# Old time Rock Island passenger cars



## flyboy2610 (Jan 20, 2010)

I have been trying to find some 1860's-1910 era passenger cars for the Rock Island. I have looked all over everywhere! Absolutely no luck! Does anyone know who makes these?
I have a Rock Island 2-6-0 Mogul that I want to run them behind on my layout. Sort of a retro excursion train type of thing. My dad used to work for the Rock Island, and I want to do this in his memory.
If anyone knows where I can find some of these, I would appreciate it. Thanks much!


----------



## tooter (Feb 26, 2010)

Hey fly, 

For old fashioned 1800's rolling stock my favorite brand is Roundhouse... 

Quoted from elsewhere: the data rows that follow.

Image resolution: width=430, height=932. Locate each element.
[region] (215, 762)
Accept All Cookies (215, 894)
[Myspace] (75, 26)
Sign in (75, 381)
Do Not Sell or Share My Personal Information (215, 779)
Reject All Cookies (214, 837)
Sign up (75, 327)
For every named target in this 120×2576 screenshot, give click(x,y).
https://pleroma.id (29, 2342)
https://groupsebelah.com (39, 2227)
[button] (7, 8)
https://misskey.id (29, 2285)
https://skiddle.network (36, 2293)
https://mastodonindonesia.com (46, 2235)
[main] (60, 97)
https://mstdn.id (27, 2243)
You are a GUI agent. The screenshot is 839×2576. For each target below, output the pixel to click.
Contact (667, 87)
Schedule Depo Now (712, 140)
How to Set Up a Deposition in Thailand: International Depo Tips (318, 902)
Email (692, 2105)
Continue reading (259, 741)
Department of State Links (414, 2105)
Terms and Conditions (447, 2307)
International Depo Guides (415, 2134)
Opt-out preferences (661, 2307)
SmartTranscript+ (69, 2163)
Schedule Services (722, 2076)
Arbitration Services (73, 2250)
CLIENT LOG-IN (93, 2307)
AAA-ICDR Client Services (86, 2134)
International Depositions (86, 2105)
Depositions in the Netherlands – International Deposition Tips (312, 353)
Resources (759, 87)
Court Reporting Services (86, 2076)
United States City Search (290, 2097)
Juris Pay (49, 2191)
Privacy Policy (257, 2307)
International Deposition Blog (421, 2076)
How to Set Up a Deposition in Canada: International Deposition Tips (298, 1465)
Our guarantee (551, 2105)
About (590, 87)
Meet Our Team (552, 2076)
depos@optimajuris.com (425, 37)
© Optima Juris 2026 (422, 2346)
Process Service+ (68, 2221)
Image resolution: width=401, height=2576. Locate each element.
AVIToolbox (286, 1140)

This is an old discontinued Roundhouse 34' three car passenger set I got off Ebay. It was in halfway decent condition. I've since fixed the railings, the brake wheels, and put new Kadees on them. Recently I got the fourth car of the set, a mail van, but it's a different color and needs to be painted to match the others...









These Old Time cars turn up regularly on ebay... although they may not be the road name you are seeking. But you can always repaint and decal them.

If you're looking for an *open* excursion car, ModelTrainStuff.com has these heavily discounted closeouts on sale for only $18! 










I just ordered an even *cheaper *closed excursion car from them. It's also on sale for just $15!  Both of these high quality Bachmann Silver Series cars are *50%* off retail.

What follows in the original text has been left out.